Data entries:
- Opening Delimiter -
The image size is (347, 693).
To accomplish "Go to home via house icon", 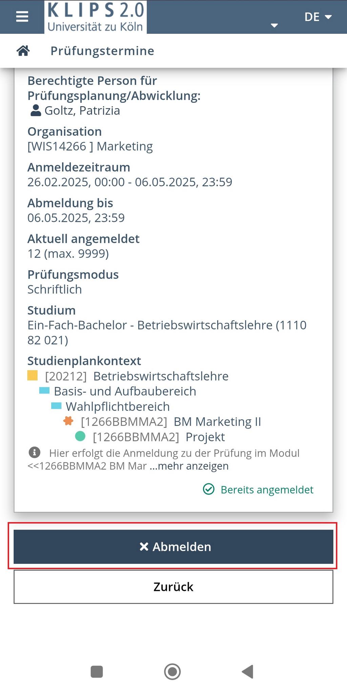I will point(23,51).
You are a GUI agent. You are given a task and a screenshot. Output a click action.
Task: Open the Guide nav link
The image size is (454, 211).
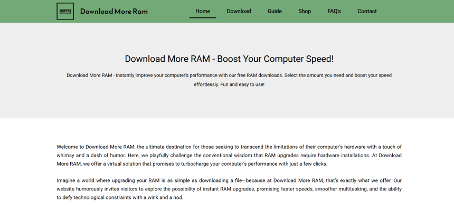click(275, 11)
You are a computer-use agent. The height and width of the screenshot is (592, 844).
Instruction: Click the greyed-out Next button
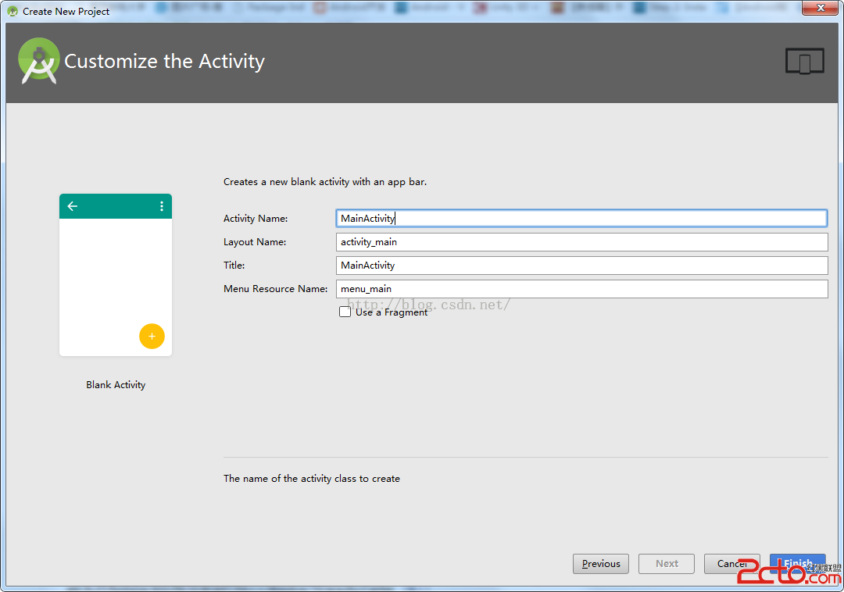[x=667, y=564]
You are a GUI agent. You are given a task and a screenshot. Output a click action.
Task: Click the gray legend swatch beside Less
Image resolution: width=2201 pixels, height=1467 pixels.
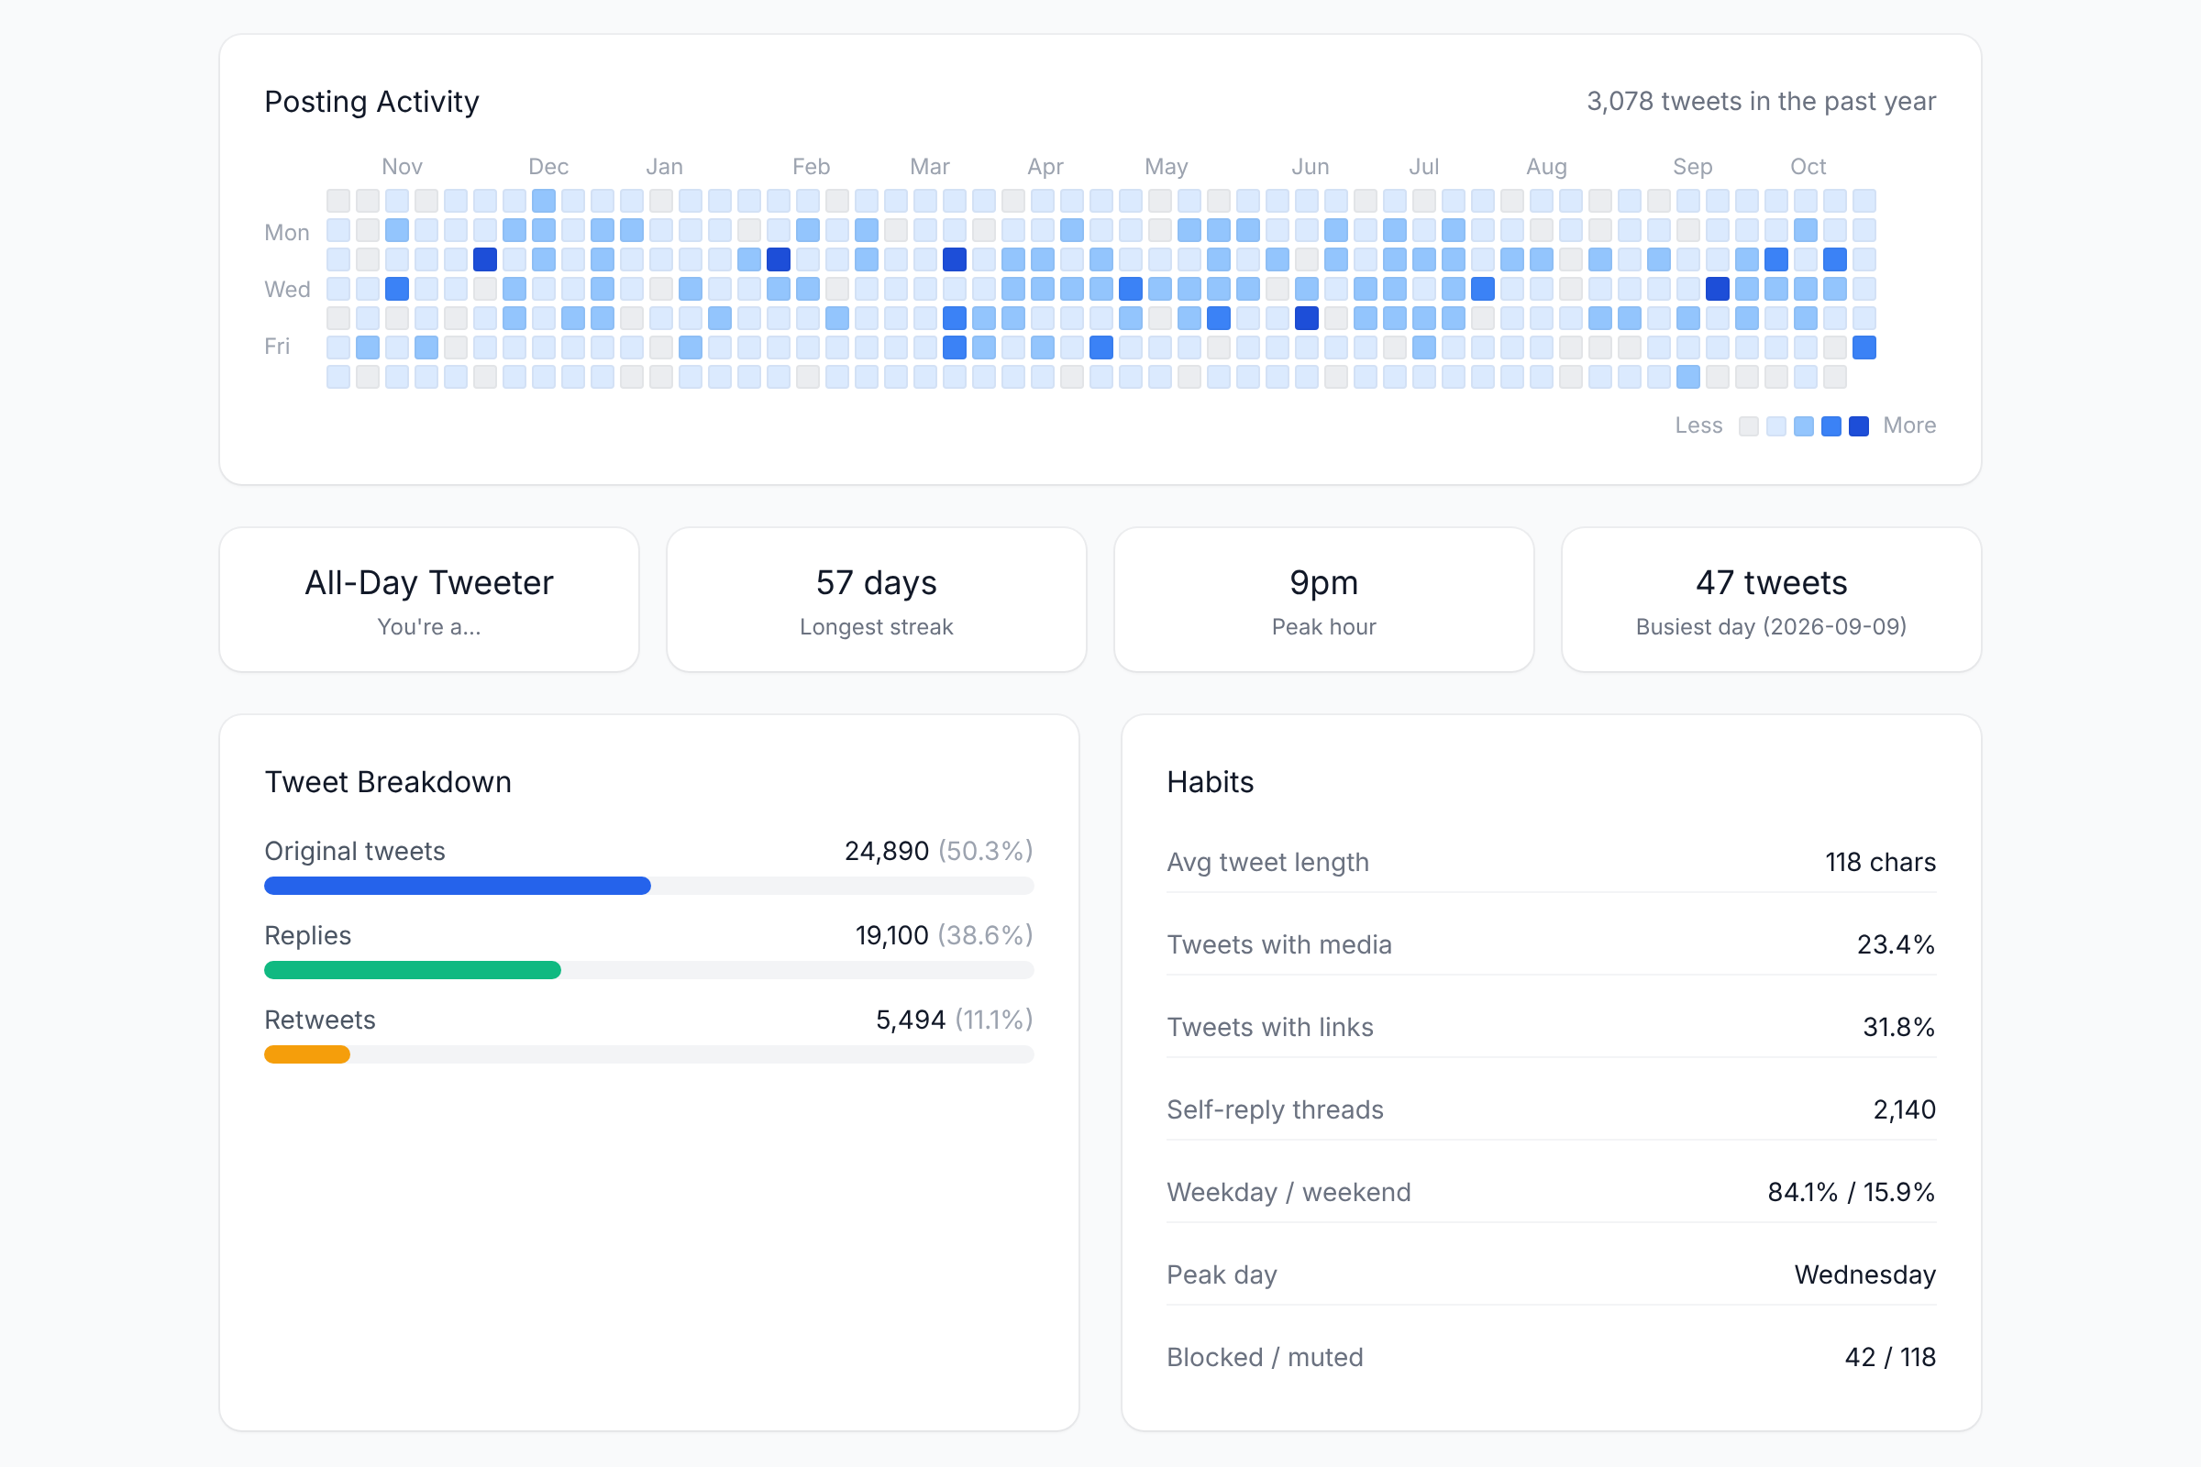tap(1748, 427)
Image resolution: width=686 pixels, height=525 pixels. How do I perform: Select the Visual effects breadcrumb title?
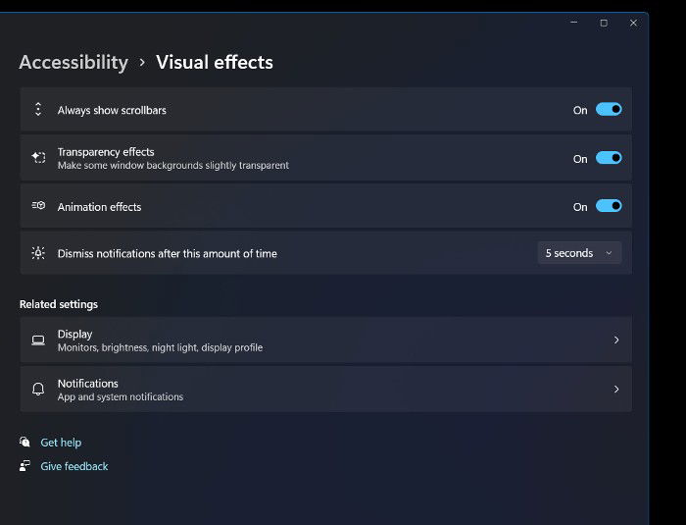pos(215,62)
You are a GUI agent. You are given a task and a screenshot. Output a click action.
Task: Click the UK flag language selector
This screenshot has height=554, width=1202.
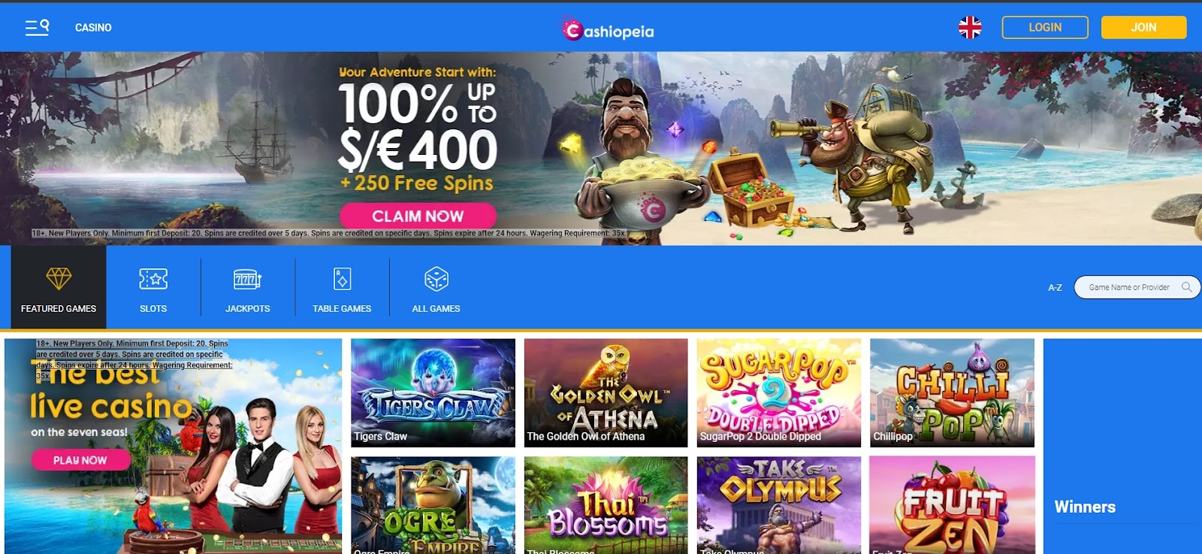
- Closing Delimiter -
ASSIGNED TASK: With the pictures omitted, print precisely the lines from the one with "You are a computer-use" to the final line of the records, both included.

FINAL ANSWER:
You are a computer-use agent. The height and width of the screenshot is (592, 844).
Instruction: Click the greyed-out Next button
[x=667, y=564]
You are a GUI agent. You are given a task and a screenshot. Output a click action.
Task: Click the gray legend swatch beside Less
Image resolution: width=2201 pixels, height=1467 pixels.
tap(1748, 427)
Image resolution: width=686 pixels, height=525 pixels. How do I perform: Select the Visual effects breadcrumb title?
pos(215,62)
You are a GUI agent. You are given a task and a screenshot. Output a click action.
Task: Click the UK flag language selector
This screenshot has height=554, width=1202.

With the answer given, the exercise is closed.